(Items listed in a dataset)
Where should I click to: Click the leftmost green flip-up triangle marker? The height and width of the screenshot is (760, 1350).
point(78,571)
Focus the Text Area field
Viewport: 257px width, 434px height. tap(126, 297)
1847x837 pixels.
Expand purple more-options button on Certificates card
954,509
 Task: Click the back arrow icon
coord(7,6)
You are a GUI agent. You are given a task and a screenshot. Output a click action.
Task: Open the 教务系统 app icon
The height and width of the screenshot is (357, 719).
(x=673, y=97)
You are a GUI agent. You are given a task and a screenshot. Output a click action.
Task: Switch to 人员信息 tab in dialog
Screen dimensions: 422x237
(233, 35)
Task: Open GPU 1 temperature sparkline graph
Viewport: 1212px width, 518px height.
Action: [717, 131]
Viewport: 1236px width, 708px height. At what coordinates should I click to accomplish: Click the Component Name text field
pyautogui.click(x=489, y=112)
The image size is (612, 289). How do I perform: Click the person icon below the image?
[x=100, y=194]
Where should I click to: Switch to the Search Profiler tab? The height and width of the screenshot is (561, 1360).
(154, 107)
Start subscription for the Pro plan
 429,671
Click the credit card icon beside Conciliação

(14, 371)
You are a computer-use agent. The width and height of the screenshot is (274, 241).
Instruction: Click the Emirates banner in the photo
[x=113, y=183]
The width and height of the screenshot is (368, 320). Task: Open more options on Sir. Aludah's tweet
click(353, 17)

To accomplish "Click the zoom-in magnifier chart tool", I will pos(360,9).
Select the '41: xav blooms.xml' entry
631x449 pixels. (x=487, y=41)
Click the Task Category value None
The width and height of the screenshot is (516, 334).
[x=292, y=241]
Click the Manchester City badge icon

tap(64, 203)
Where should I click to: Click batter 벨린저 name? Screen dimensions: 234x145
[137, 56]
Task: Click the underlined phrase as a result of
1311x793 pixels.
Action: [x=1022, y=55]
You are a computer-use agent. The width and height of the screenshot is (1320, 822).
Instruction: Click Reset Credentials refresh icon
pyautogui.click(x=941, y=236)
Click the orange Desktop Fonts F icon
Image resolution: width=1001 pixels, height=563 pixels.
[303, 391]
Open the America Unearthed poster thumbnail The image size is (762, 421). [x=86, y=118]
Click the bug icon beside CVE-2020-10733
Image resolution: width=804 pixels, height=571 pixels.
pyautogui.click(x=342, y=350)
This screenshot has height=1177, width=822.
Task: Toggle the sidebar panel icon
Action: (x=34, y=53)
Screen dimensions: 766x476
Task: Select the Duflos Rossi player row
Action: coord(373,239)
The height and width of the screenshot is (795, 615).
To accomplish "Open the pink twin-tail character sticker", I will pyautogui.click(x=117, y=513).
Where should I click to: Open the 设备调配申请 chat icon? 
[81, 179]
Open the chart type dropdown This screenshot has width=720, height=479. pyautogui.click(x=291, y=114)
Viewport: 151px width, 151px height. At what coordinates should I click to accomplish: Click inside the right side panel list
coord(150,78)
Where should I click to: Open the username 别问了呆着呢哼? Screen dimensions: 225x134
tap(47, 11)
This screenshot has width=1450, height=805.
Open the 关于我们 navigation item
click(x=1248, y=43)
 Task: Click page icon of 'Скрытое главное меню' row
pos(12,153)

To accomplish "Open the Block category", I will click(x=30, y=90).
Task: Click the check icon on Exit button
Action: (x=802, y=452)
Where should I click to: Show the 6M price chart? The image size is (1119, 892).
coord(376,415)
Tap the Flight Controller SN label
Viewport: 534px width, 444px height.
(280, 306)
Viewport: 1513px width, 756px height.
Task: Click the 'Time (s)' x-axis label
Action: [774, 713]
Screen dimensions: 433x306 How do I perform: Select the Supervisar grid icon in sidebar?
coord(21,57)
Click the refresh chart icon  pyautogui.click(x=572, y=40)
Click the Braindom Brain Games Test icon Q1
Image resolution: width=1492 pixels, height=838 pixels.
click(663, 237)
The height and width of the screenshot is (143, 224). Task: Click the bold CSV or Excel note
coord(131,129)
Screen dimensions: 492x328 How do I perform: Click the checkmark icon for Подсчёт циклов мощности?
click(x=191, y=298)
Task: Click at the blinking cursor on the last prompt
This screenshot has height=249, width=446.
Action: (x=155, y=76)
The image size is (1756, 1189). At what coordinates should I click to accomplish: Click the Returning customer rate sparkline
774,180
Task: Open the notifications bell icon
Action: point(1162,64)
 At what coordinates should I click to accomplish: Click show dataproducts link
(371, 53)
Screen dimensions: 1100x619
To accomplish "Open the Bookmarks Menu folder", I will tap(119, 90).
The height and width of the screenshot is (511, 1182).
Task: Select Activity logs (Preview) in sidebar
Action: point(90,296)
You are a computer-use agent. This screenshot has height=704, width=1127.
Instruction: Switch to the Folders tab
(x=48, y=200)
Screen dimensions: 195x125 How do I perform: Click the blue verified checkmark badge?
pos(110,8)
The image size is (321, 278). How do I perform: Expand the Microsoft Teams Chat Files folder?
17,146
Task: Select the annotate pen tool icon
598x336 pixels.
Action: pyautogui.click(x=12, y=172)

**REQUIRED WORK:**
Render each line of the material above as a JSON list of strings, with one string per line and blank lines omitted.

**TASK OUTPUT:**
[
  "Where should I click to: Click the leftmost green flip-up triangle marker? The height and width of the screenshot is (760, 1350).",
  "point(78,571)",
  "Focus the Text Area field",
  "Viewport: 257px width, 434px height. tap(126, 297)",
  "1847x837 pixels.",
  "Expand purple more-options button on Certificates card",
  "954,509",
  " Task: Click the back arrow icon",
  "coord(7,6)",
  "You are a GUI agent. You are given a task and a screenshot. Output a click action.",
  "Task: Open the 教务系统 app icon",
  "The height and width of the screenshot is (357, 719).",
  "(x=673, y=97)",
  "You are a GUI agent. You are given a task and a screenshot. Output a click action.",
  "Task: Switch to 人员信息 tab in dialog",
  "Screen dimensions: 422x237",
  "(233, 35)",
  "Task: Open GPU 1 temperature sparkline graph",
  "Viewport: 1212px width, 518px height.",
  "Action: [717, 131]",
  "Viewport: 1236px width, 708px height. At what coordinates should I click to accomplish: Click the Component Name text field",
  "pyautogui.click(x=489, y=112)",
  "The image size is (612, 289). How do I perform: Click the person icon below the image?",
  "[x=100, y=194]",
  "Where should I click to: Switch to the Search Profiler tab? The height and width of the screenshot is (561, 1360).",
  "(154, 107)",
  "Start subscription for the Pro plan",
  " 429,671",
  "Click the credit card icon beside Conciliação",
  "(14, 371)",
  "You are a computer-use agent. The width and height of the screenshot is (274, 241).",
  "Instruction: Click the Emirates banner in the photo",
  "[x=113, y=183]",
  "The width and height of the screenshot is (368, 320). Task: Open more options on Sir. Aludah's tweet",
  "click(353, 17)",
  "To accomplish \"Click the zoom-in magnifier chart tool\", I will pos(360,9).",
  "Select the '41: xav blooms.xml' entry",
  "631x449 pixels. (x=487, y=41)",
  "Click the Task Category value None",
  "The width and height of the screenshot is (516, 334).",
  "[x=292, y=241]",
  "Click the Manchester City badge icon",
  "tap(64, 203)",
  "Where should I click to: Click batter 벨린저 name? Screen dimensions: 234x145",
  "[137, 56]",
  "Task: Click the underlined phrase as a result of",
  "1311x793 pixels.",
  "Action: [x=1022, y=55]",
  "You are a computer-use agent. The width and height of the screenshot is (1320, 822).",
  "Instruction: Click Reset Credentials refresh icon",
  "pyautogui.click(x=941, y=236)",
  "Click the orange Desktop Fonts F icon",
  "Image resolution: width=1001 pixels, height=563 pixels.",
  "[303, 391]",
  "Open the America Unearthed poster thumbnail The image size is (762, 421). [x=86, y=118]",
  "Click the bug icon beside CVE-2020-10733",
  "Image resolution: width=804 pixels, height=571 pixels.",
  "pyautogui.click(x=342, y=350)",
  "This screenshot has height=1177, width=822.",
  "Task: Toggle the sidebar panel icon",
  "Action: (x=34, y=53)",
  "Screen dimensions: 766x476",
  "Task: Select the Duflos Rossi player row",
  "Action: coord(373,239)",
  "The height and width of the screenshot is (795, 615).",
  "To accomplish \"Open the pink twin-tail character sticker\", I will pyautogui.click(x=117, y=513).",
  "Where should I click to: Open the 设备调配申请 chat icon? ",
  "[81, 179]",
  "Open the chart type dropdown This screenshot has width=720, height=479. pyautogui.click(x=291, y=114)",
  "Viewport: 151px width, 151px height. At what coordinates should I click to accomplish: Click inside the right side panel list",
  "coord(150,78)",
  "Where should I click to: Open the username 别问了呆着呢哼? Screen dimensions: 225x134",
  "tap(47, 11)",
  "This screenshot has width=1450, height=805.",
  "Open the 关于我们 navigation item",
  "click(x=1248, y=43)",
  " Task: Click page icon of 'Скрытое главное меню' row",
  "pos(12,153)",
  "To accomplish \"Open the Block category\", I will click(x=30, y=90).",
  "Task: Click the check icon on Exit button",
  "Action: (x=802, y=452)",
  "Where should I click to: Show the 6M price chart? The image size is (1119, 892).",
  "coord(376,415)",
  "Tap the Flight Controller SN label",
  "Viewport: 534px width, 444px height.",
  "(280, 306)",
  "Viewport: 1513px width, 756px height.",
  "Task: Click the 'Time (s)' x-axis label",
  "Action: [774, 713]",
  "Screen dimensions: 433x306 How do I perform: Select the Supervisar grid icon in sidebar?",
  "coord(21,57)",
  "Click the refresh chart icon  pyautogui.click(x=572, y=40)",
  "Click the Braindom Brain Games Test icon Q1",
  "Image resolution: width=1492 pixels, height=838 pixels.",
  "click(663, 237)",
  "The height and width of the screenshot is (143, 224). Task: Click the bold CSV or Excel note",
  "coord(131,129)",
  "Screen dimensions: 492x328 How do I perform: Click the checkmark icon for Подсчёт циклов мощности?",
  "click(x=191, y=298)",
  "Task: Click at the blinking cursor on the last prompt",
  "This screenshot has height=249, width=446.",
  "Action: (x=155, y=76)",
  "The image size is (1756, 1189). At what coordinates should I click to accomplish: Click the Returning customer rate sparkline",
  "774,180",
  "Task: Open the notifications bell icon",
  "Action: point(1162,64)",
  " At what coordinates should I click to accomplish: Click show dataproducts link",
  "(371, 53)",
  "Screen dimensions: 1100x619",
  "To accomplish \"Open the Bookmarks Menu folder\", I will tap(119, 90).",
  "The height and width of the screenshot is (511, 1182).",
  "Task: Select Activity logs (Preview) in sidebar",
  "Action: point(90,296)",
  "You are a computer-use agent. This screenshot has height=704, width=1127.",
  "Instruction: Switch to the Folders tab",
  "(x=48, y=200)",
  "Screen dimensions: 195x125 How do I perform: Click the blue verified checkmark badge?",
  "pos(110,8)",
  "The image size is (321, 278). How do I perform: Expand the Microsoft Teams Chat Files folder?",
  "17,146",
  "Task: Select the annotate pen tool icon",
  "598x336 pixels.",
  "Action: pyautogui.click(x=12, y=172)"
]